Ohana Legacy Program
What is the HIFF Ohana Legacy Program?
Legacy giving is a wonderful way to support the things you care about most, now and after you’re gone. For many donors, it’s also an important part of their estate planning. Legacy giving is a wonderful way to commemorate the ties between you and HIFF. Through Legacy giving, you can pass on the values at the heart of your HIFF experience to others.
With a legacy gift, you can significantly increase the impact of your contribution, linking your legacy with HIFF. Legacy giving helps HIFF to remain dedicated to the advancement of understanding and cultural exchange among the peoples of Asia, the Pacific and North America through the medium of film.
With dozens of opportunities, a number of programs or projects may pique your interest. The Development Director or Membership Coordinator will work with you to define a designation that best meets your needs.

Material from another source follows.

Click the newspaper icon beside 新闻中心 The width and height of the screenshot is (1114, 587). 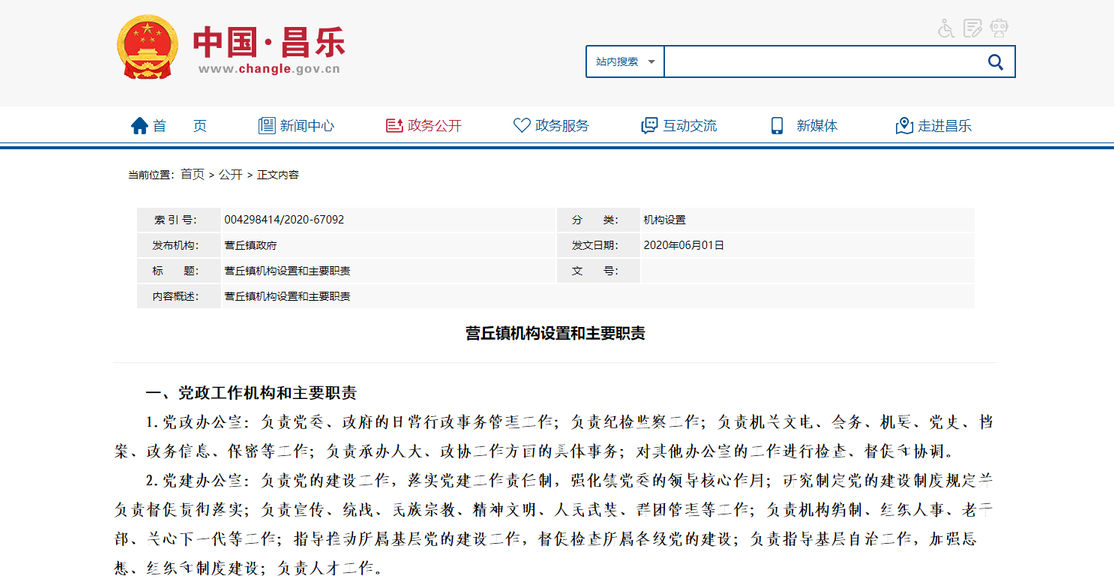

With the HIFF Ohana Legacy Program you will also be recognized as being a part of the HIFF Ohana Legacy Program with mentions in the Program Book, Add Slides and on our HIFF Ohana Legacy webpage.
How To Give:
A charitable bequest is simply a distribution from your estate to a charitable organization through your last will and testament. There are different kinds of bequests. For each, you must use very specific language to indicate the precise direction of your assets, and to successfully carry out your final wishes.
Do you have an estate?
Your “estate” is the sum of your assets, including property you own, insurance policies, retirement accounts, cash on hand, etc. Wealthy people may have very large estates, but even people who aren’t wealthy often have the resources to make a charitable bequest. If every adult in America made a will and included a bequest of just $100, billions of dollars would flow to charitable causes every year.
Below, we have listed some of the more common kinds of bequests, and some bequest language. We always recommend that you carefully review the terms of your will with a professional trained in handling trusts and estates.
General Bequests are legacies left to certain people or causes that come from the general value of the estate, and are made by designating a specific dollar amount, a particular asset or a fixed percentage of your estate to the cause of your choice.
General Bequest Language
“I give, devise, and bequeath to the Hawaii International Film Festival, Honolulu, HI, the sum of $________(or a description of the specific asset), for the benefit of the Hawaii International Film Festival and its general purposes.”
Specific Bequests are made when a particular item or property is bequeathed for a designated purpose. (i.e., instruments bequeathed to the local school district for use in music education; dollar funds to be used in the operation of a school or church.)
Specific Bequest Language
“I give, devise, and bequeath to Hawaii International Film Festival, Honolulu, HI, the sum of $_______ (or a description of a specific asset), for the benefit of the Hawaii International Film Festival to be used for the following purpose: (state the purpose). If at any time in the judgment of the trustees of Hawaii International Film Festival it is impossible or impracticable to carry out exactly the designated purpose, they shall determine an alternative purpose closest to the designated purpose.”
Without a will, there is no mechanism in place to make a bequest, so here are the steps you should take to make sure your wishes are granted.
Make a list of organizations or causes that you would like to support.
Make a detailed list of your assets (financial, real estate, vehicles, jewelry, collectibles, musical instruments, etc.)
Set up an appointment with your financial analyst or attorney, or planned giving officer at the organization you intend to support. These professionals will help sensitively guide you through the process.